**AUFGABE**
Gib den nachstehenden Text über die Insektenplage in Orbetello vollständig und wortgetreu wieder, einschließlich der Absatzgliederung.

**LESETEXT**
Geholfen hat es bisher kaum etwas, berichten dieser Tage die lokalen Medien. Schon kurze Zeit nachdem die toten Insekten schaufel- und kübelweise entsorgt wurden, schlüpfen die neuen Generationen – und die Plage beginnt von Neuem.

Schäden für Tourismus und Gastronomie

Die Menschen in Orbetello, einer hübschen Kleinstadt in der Lagune zwischen dem toskanischen Festland und der nur wenige Kilometer vor der Küste gelegenen Insel Monte Argentario, sind zunehmend verzweifelt. Der Tourismus und die Gastronomie leiden unter diesem Phänomen. Cafés und Restaurants sehen sich gezwungen, am Abend frühzeitig zuzusperren, da der Aufenthalt im Freien unangenehm, mitunter fast unmöglich ist.

**BEREITGESTELLTES MATERIAL**
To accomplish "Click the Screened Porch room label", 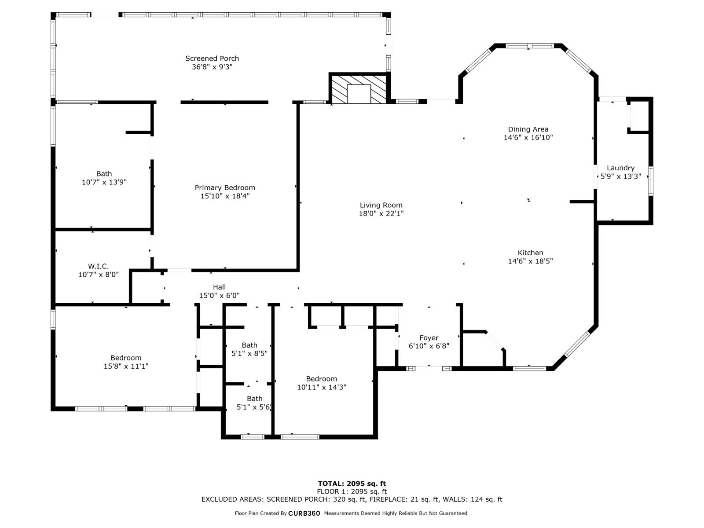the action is [x=212, y=59].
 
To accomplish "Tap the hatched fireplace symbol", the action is [x=359, y=89].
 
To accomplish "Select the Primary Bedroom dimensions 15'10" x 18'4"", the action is [x=225, y=196].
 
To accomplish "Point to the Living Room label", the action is [x=381, y=205].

**LÖSUNG**
Geholfen hat es bisher kaum etwas, berichten dieser Tage die lokalen Medien. Schon kurze Zeit nachdem die toten Insekten schaufel- und kübelweise entsorgt wurden, schlüpfen die neuen Generationen – und die Plage beginnt von Neuem.

Schäden für Tourismus und Gastronomie

Die Menschen in Orbetello, einer hübschen Kleinstadt in der Lagune zwischen dem toskanischen Festland und der nur wenige Kilometer vor der Küste gelegenen Insel Monte Argentario, sind zunehmend verzweifelt. Der Tourismus und die Gastronomie leiden unter diesem Phänomen. Cafés und Restaurants sehen sich gezwungen, am Abend frühzeitig zuzusperren, da der Aufenthalt im Freien unangenehm, mitunter fast unmöglich ist.